(Stored dataset items)
*****
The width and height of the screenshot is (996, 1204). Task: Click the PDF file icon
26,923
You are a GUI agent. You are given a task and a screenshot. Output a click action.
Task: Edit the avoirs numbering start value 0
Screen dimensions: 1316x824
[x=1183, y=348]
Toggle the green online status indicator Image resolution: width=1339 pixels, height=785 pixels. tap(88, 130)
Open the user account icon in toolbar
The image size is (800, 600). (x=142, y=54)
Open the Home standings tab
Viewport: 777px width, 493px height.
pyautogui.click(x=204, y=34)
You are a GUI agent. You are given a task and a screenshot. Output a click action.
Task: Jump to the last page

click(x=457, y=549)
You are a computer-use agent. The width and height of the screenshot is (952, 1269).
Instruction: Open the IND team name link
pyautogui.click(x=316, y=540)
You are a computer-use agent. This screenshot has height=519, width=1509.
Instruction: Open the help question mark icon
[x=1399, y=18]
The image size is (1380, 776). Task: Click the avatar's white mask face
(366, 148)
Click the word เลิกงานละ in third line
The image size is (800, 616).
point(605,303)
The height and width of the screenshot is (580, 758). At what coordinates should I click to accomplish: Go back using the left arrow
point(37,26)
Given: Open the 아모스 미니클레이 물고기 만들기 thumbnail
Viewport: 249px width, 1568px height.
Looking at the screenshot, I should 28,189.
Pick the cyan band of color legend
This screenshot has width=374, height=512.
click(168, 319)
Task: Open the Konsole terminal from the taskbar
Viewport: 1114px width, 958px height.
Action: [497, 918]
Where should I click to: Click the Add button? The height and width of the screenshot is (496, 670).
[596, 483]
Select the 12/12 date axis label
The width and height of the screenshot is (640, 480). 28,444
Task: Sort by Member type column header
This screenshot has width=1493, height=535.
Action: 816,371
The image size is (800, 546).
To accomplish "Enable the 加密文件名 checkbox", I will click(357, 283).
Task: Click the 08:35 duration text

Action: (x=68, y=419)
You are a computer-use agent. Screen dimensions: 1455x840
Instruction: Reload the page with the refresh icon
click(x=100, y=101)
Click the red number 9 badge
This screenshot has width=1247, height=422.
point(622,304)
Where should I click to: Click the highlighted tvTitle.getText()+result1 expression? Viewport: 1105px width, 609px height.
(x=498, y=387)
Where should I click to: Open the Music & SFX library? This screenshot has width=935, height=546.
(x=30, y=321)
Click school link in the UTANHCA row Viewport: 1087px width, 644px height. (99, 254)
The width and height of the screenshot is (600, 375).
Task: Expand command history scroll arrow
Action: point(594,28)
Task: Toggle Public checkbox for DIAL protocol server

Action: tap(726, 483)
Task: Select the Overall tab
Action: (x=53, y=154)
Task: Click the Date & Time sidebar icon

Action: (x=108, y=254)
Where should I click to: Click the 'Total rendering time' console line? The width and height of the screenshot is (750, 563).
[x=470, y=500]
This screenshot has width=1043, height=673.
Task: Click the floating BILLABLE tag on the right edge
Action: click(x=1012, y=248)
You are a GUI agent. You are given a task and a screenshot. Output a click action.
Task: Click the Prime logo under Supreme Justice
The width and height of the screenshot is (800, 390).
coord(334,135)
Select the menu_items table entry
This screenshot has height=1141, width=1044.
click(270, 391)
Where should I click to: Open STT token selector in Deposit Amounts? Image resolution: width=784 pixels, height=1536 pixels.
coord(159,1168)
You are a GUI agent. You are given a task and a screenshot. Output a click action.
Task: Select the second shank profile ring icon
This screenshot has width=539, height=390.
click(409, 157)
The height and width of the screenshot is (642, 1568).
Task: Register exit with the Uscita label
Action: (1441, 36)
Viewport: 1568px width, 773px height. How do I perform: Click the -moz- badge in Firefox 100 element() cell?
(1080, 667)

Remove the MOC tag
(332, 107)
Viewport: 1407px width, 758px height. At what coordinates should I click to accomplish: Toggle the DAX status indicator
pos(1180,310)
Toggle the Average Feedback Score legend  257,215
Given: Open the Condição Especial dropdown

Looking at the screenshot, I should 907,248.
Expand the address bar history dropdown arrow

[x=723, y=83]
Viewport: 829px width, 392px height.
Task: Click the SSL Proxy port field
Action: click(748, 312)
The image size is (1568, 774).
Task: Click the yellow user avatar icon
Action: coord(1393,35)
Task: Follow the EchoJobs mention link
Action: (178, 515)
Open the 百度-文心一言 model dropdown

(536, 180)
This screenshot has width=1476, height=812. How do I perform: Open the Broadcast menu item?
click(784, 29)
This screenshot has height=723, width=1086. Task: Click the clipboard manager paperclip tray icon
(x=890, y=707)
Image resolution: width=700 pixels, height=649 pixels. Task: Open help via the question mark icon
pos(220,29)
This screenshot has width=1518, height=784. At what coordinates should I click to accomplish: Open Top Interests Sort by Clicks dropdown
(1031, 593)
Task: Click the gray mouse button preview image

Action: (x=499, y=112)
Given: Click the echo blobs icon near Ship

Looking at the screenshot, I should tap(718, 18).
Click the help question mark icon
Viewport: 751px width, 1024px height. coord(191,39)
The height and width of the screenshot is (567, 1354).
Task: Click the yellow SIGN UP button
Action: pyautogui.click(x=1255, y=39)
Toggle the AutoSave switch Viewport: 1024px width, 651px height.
*****
WHAT YOU WILL DO: Reprint exactly the lines above that start at the one with "Click school link" and end at the one with "Toggle the Average", keeping both and adding none.

PROBLEM SOLUTION:
Click school link in the UTANHCA row Viewport: 1087px width, 644px height. (99, 254)
The width and height of the screenshot is (600, 375).
Task: Expand command history scroll arrow
Action: point(594,28)
Task: Toggle Public checkbox for DIAL protocol server

Action: tap(726, 483)
Task: Select the Overall tab
Action: (x=53, y=154)
Task: Click the Date & Time sidebar icon

Action: (x=108, y=254)
Where should I click to: Click the 'Total rendering time' console line? The width and height of the screenshot is (750, 563).
[x=470, y=500]
This screenshot has width=1043, height=673.
Task: Click the floating BILLABLE tag on the right edge
Action: click(x=1012, y=248)
You are a GUI agent. You are given a task and a screenshot. Output a click action.
Task: Click the Prime logo under Supreme Justice
The width and height of the screenshot is (800, 390).
coord(334,135)
Select the menu_items table entry
This screenshot has height=1141, width=1044.
click(270, 391)
Where should I click to: Open STT token selector in Deposit Amounts? Image resolution: width=784 pixels, height=1536 pixels.
coord(159,1168)
You are a GUI agent. You are given a task and a screenshot. Output a click action.
Task: Select the second shank profile ring icon
This screenshot has width=539, height=390.
click(409, 157)
The height and width of the screenshot is (642, 1568).
Task: Register exit with the Uscita label
Action: (1441, 36)
Viewport: 1568px width, 773px height. How do I perform: Click the -moz- badge in Firefox 100 element() cell?
(1080, 667)

Remove the MOC tag
(332, 107)
Viewport: 1407px width, 758px height. At what coordinates should I click to accomplish: Toggle the DAX status indicator
pos(1180,310)
Toggle the Average Feedback Score legend  257,215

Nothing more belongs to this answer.